Говоря о социальных истоках «передоновщины», можно также указать на то, что сологубовское решение этой проблемы отличается от традиционной критики реакционного мракобесия. Здесь перед нами есть параллель в лице «человека в футляре». Беликов порожден общественной несвободой. Достаточно рассеяться страху, отменить бюрократические порядки и авторитарный произвол, как Беликов исчезнет сам собой, растворится в воздухе. Недаром рассказ заканчивается призывом слушателя: «Нет, больше жить так невозможно!» Как известно, в романе Сологуба обсуждается чеховский рассказ. Собственно, это несостоявшаяся беседа. Если в «Бедных людях» Девушкин читал гоголевскую «Шинель» и был оскорблен ею лично, то сологубовский Передонов (равно как и Володин) не только не читал «Человека в футляре», но даже не слышал о самом «господине Чехове».

Рассказ появился в период работы Сологуба над романом. Сологуб не мог не откликнуться на этот рассказ, герой которого оказался коллегой Передонова. Пройти мимо рассказа значило молчаливо признать тематическое влияние Чехова. Сологуб выбирает иной путь: он «абсорбирует» рассказ, включает его в свое произведение, с тем чтобы преодолеть зависимость от него. Он даже указывает в диалоге номер «Русской мысли», в котором появился рассказ (кстати, указан неверный номер: «Человек в футляре» появился не в майской, а в июльской книжке «Русской мысли» за 1898 г.), однако не вступает в его обсуждение. Единственное суждение о рассказе принадлежит эмансипированной девице Адаменко: «Не правда ли, как метко?» Таким образом, в глазах Адаменко и ее младшего брата, как заметила З. Минц в своем анализе «Мелкого беса», Передонов оказывается «двойником» Беликова[3].

Впрочем, это весьма сомнительный двойник. Передонов гораздо более укоренен в бытии, нежели Беликов – фигура социальная, а не онтологическая. Передонова нельзя отменить декретом или реформой народного образования. Он так же, как Беликов, целиком и полностью стоит на стороне «порядка», и его так же волнует вопрос «как бы чего не вышло?», но это лишь одно из проявлений его фанаберии. В сущности, его бредовые честолюбивые помыслы, жажда власти и желание наслаждаться ею несвойственны Беликову: тот пугает и сам пугается и в конечном счете умирает как жертва всеобъемлющего страха. Он скорее инструмент произвола, исполнитель не своей воли, нежели сознательный тиран и деспот. Передонов, в отличие от него, жестокий наслажденец, его садические страсти подчинены не социальному, а «карамазовскому» (имеется в виду старик Карамазов) началу.

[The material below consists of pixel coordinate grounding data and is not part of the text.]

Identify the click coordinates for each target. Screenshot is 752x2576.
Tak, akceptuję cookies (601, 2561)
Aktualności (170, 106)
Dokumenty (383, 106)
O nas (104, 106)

Общественные корни «передоновщины» двояки. Они определены не только реакционным режимом, но и либеральным прошлым Передонова. Изображая его неверующим человеком, для которого обряды и таинства церкви – «злое колдовство», направленное «к порабощению простого народа», Сологуб солидаризируется с Достоевским, с его критикой либерального сознания, которое, будучи лишенным метафизической основы, приобретает разрушительный, нигилистический характер, как показал автор «Бесов» (перекличка между названиями обоих романов получает идеологическое значение). Передонов впитал в себя утилитаристские идеи шестидесятничества: «…всяким духам предпочитал он запах унавоженного поля, полезный, по его мнению, для здоровья». Но этот утилитаризм со временем разложился, так как не имел под собой никакой почвы. В результате «мысль о труде наводила на Передонова тоску и страх». Передонов – носитель либерально-интеллигентских «мифов», над которыми иронизирует Сологуб. «В каждом городе, – считает Передонов, – есть тайный жандармский унтер-офицер. Он в штатском, иногда служит, или торгует, или там еще что делает, а ночью, когда все спят, наденет голубой мундир да и шасть к жандармскому офицеру». Передонов числит себя «тайным (политическим. – В. Е.) преступником», воображает, что «еще со студенческих лет состоит под полицейским надзором». Напротив, в противовес либеральной традиции образ самого жандармского подполковника Рубовского создан без особенной антипатии. Он «был скромен и молчалив, как могила, и никому не делал ненужных неприятностей». Сологуб даже подчеркивает, что Рубовский «любим в обществе», хотя отмечает и тот факт, что иные из бредовых доносов Передонова подполковник «оставлял, на случай чего».